Penyidik Meksiko sedang bekerja untuk menentukan penyebab kecelakaan di mana sebuah truk tangki yang membawa lebih dari 49.500 liter (13.000 galon) gas meledak di jalan raya utama ibu kota, menewaskan sedikitnya tiga orang dan melukai 70 lainnya.

Kecelakaan yang menimbulkan kebakaran pada hari Rabu itu membakar lebih dari dua puluh kendaraan, menciptakan pemandangan mengerikan dengan korban yang terbakar parah berjalan sempoyongan di jalan dengan pakaian compang-camping saat petugas penyelamat bergegas ke lokasi. Para korban menderita luka bakar tingkat dua dan tiga.

Regulator menyatakan bahwa tinjauan awal menunjukkan truk tersebut tidak memiliki asuransi yang diperbarui, yang diperlukan untuk mengangkut gas.

Meski kecelakaan Rabu melibatkan truk tangki besar, bukan yang lebih kecil yang biasa melakukan pengiriman ke rumah-rumah, keduanya telah terlibat dalam kecelakaan mematikan dalam dekade terakhir.

Pada 2020, dua truk tangki yang membawa propana cair terguling di jalan raya di negara bagian barat Nayarit dan menewaskan 13 orang ketika api menyebar ke kendaraan lain.
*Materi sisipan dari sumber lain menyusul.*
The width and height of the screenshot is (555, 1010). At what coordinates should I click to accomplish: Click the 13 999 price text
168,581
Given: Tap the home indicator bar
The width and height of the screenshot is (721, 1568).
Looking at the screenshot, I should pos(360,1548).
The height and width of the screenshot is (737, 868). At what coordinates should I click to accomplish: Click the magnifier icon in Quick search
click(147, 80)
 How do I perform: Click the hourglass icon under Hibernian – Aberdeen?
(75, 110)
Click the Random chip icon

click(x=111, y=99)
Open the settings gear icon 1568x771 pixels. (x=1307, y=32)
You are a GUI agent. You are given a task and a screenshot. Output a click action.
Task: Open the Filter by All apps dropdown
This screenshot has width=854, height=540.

Pada 2015, kebocoran pada truk propana yang lebih kecil saat mengirimkan gas ke rumah sakit bersalin di Mexico City menyebabkan gas masuk ke dalam gedung dan meledakkan sebagian besar bangunan, menewaskan lima orang dan melukai puluhan lainnya.

“Ini adalah kecelakaan yang mengerikan,” kata Wali Kota Mexico City, Clara Brugada, di lokasi ledakan pada Rabu malam.

Daftar korban luka menunjukkan beberapa menderita luka bakar di seluruh tubuhnya. Di antara yang terluka terdapat seorang bayi dan anak berusia 2 tahun.

Saat kendaraan darurat melintas cepat dan tenaga medis menangani korban, kelompok tetangga berlari untuk membantu menarik korban terbakar dari api dan membawa mereka ke tempat aman.

Kecelakaan terjadi di jalan raya yang menghubungkan Mexico City dengan Puebla, tepatnya di wilayah Iztapalapa yang paling padat penduduknya di ibu kota.

Truk tangki gas yang terbaring miring itu memiliki logo perusahaan energi Silza di sisi kendaraan, tetapi dalam panggilan dengan The Associated Press, seorang pejabat perusahaan yang tidak ingin disebutkan namanya membantah bahwa itu kendaraan mereka. Perusahaan tersebut belum menanggapi permintaan komentar atau informasi lebih lanjut melalui email.

Kemudian pada Rabu, badan federal yang bertanggung jawab mengatur keselamatan industri di sektor hidrokarbon menyatakan dalam sebuah pernyataan bahwa Silza tidak memiliki dokumen asuransi terbaru yang diwajibkan untuk mengangkut gas.

Presiden Meksiko, Claudia Sheinbaum, menyampaikan belasungkawa kepada keluarga korban meninggal dalam sebuah unggahan di X dan mengapresiasi kerja tim darurat.